Era un macedonio puro que había combatido en todas las batallas de Alejandro; incluso pertenecía a los somatophylakes, el selecto grupo de los 10 guardaespaldas de Alejandro. Pero los otros generales se veían igualmente ambiciosos y no iban a aceptar esto así como así.

Se celebró el Consejo de Babilonia en el 323 a. C. , en el que se reúnen los somatophylakes, los hetairoi (oficiales de caballería), otros altos cargos del ejército e incluso algunos militares de menor rango.

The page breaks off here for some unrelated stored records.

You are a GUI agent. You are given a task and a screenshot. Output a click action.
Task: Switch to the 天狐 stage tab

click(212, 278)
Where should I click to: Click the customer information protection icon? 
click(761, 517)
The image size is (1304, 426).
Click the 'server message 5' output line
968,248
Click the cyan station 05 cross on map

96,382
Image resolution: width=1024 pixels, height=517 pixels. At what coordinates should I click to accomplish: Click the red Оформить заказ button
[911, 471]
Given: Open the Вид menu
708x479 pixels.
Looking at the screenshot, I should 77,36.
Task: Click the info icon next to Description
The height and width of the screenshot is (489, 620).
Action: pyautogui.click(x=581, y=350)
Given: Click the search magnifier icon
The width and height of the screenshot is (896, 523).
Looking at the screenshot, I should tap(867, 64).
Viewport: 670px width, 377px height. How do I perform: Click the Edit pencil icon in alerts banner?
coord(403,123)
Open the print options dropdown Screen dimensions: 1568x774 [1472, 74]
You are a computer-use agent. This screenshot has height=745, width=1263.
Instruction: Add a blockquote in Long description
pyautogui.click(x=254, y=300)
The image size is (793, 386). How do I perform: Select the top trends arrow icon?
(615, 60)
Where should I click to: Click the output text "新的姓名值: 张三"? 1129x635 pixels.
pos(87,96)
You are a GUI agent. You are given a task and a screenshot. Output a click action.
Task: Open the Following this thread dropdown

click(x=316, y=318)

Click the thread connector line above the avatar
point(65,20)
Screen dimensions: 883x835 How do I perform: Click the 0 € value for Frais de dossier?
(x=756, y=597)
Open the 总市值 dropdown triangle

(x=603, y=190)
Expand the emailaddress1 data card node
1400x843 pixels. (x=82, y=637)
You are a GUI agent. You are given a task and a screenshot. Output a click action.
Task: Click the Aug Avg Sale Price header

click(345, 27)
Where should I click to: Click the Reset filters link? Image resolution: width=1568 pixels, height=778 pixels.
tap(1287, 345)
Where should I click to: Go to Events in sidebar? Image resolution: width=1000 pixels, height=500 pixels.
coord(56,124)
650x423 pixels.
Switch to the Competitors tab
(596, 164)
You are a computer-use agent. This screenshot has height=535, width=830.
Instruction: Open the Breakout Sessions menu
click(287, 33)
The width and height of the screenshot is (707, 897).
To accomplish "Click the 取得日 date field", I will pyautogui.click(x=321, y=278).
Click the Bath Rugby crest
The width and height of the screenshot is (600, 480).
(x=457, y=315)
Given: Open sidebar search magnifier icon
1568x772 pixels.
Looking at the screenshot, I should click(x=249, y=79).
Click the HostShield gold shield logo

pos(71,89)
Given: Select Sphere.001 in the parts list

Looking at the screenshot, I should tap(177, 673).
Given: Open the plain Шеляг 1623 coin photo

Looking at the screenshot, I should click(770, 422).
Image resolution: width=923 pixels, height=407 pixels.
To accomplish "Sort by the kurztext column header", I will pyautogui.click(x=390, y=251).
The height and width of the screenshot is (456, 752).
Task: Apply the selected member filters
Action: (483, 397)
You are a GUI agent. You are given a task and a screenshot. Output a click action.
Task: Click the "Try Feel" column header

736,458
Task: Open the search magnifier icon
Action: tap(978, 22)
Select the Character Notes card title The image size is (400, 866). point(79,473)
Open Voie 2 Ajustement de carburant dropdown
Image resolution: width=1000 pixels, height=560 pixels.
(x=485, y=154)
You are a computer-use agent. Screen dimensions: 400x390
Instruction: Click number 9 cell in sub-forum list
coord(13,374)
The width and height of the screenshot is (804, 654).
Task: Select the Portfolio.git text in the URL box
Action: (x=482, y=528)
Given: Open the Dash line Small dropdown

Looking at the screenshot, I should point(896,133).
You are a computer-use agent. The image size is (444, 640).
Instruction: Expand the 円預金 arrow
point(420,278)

Se votaría por el sucesor de Alejandro al estilo tradicional macedonio. En esas votaciones, los que estaban a favor lo expresaban y los que se oponían golpeaban el escudo con sus lanzas: un rey macedonio tenía que ser elegido por el ejército.

Pérdicas intenta asumir el rol de líder proponiendo un plan que involucraba a Filipo III y al todavía no nacido hijo de Alejandro (que sería un niño llamado Alejandro IV). Además, Pérdicas lanzó una pregunta: ¿el sucesor debía ser uno o varios?

La votación fue un caos; alguno propuso al hijo ilegítimo de Alejandro. El ruido de escudos era atronador. Ptolomeo, otro de los generales de más alto rango, toma la palabra.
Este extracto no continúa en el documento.